28 Views Asked by At

Consider the population {1, ...,N}. We get sample S by drawing m times with replacement from the population. Show that $P(k \in S)=\frac{m}{N}+\mathcal O(\frac{1}{N^2})$, if $N$ is large.

I am given that $f(n)=\mathcal O(g(n))$ if there exsists a constant $M$ such that for all $n$ $f(n)/g(n)\leq M$.

Intuitively, I do understand that if you get a sample with replacement that the chance that element $k$ is part of sample $S$ is $\frac{m}{N}$ plus something extra because $k$ can be drawn more than once. However, I do not understand what that function $\mathcal O(1/N^2)$ means.

1

There are 1 best solutions below

0
On BEST ANSWER

Write $f(N)$ for the something extra, i.e. $$ f(N) = P(k\in S) - \frac mN \ . $$ The assertion is that $f(N)=\mathcal O({1\over N^2})$. Just as you described, this means that there exists $M$ such that $$ |N^2f(N)|\le M $$ for all $N$. (I'm putting the absolute value around the LHS in case $f(N)$ is negative.) In words, the claim is that the extra piece, as a function of $N$, grows no faster than $1/N^2$.

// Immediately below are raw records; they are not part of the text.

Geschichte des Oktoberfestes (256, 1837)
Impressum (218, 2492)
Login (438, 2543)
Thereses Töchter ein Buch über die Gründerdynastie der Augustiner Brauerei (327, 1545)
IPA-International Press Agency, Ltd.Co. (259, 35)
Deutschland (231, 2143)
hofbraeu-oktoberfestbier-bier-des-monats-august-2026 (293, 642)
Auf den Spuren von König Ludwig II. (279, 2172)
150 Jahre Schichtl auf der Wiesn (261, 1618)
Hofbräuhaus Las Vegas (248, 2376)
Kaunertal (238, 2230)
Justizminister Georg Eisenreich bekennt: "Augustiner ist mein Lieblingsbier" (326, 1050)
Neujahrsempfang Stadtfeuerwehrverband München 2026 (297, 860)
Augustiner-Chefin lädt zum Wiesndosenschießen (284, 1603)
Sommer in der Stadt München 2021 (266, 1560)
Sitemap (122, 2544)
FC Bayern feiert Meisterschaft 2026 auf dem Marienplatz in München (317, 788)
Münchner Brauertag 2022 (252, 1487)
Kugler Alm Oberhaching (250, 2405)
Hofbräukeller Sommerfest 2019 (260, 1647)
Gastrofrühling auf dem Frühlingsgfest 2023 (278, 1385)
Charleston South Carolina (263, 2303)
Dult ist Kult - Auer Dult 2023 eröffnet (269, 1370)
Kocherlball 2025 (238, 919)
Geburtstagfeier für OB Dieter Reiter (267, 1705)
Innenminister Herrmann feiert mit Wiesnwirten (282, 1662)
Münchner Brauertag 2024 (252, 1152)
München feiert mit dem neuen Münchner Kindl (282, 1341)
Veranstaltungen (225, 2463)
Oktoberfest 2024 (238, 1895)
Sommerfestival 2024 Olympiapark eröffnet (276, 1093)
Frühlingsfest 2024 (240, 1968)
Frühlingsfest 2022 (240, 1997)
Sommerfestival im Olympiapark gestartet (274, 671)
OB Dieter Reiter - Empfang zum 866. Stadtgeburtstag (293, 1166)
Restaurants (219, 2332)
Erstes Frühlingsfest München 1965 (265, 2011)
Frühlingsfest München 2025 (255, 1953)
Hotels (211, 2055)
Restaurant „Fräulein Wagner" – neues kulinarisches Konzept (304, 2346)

So how do you demonstrate that something is $\mathcal O(1/N^2)$? Here's an example. For fixed $m$, consider the expression $$ \left(1-\frac1N\right)^m\tag1 $$ viewed as a function of $N$. This is the product of $m$ terms, each of the form $1-1/N$. If you expand out (1) as a polynomial in $1/N$, you'll get $$ \left(1-\frac1N\right)^m = 1 + {c_1\over N} + {c_2\over N^2} + \cdots + {c_m\over N^m} $$ for some constants $c_1,\ldots,c_m$. (Try for $m=2$ or $m=3$). The point of the $\mathcal O$ notation is to lump together the smaller order terms into a tidier expression that summarizes their growth as a function of $N$. We write $$ \left(1-\frac1N\right)^m = 1 + {c_1\over N}+{\mathcal O}(\frac1{N^2})\ .\tag2 $$ In words, the expression (1) behaves like $1+{c_1\over N}$ plus a remainder that grows no faster than $1/N^2$. Why $\mathcal O(1/N^2)$? Because the terms that we've replaced with the $\mathcal O$ expression are indeed bounded by a constant times $1/N^2$: $$ \left|{c_2\over N^2}+{c_3\over N^3} +\cdots+{c_m\over N^m}\right|\le {M\over N^2}\tag3 $$ One way to see why (3) is true is to multiply the LHS of (3) by $N^2$ and take the limit as $N\to\infty$. When we do this, $N^2$ times the LHS tends to the constant $c_2$, which implies that $N^2\cdot\mbox{(LHS)}$ must be a bounded sequence. This is exactly the requirement for something to be $\mathcal O(1/N^2)$.

How does this apply to your problem? Hint: the probability that $k$ is not a member of $S$ is $(1-\frac1N)^m$.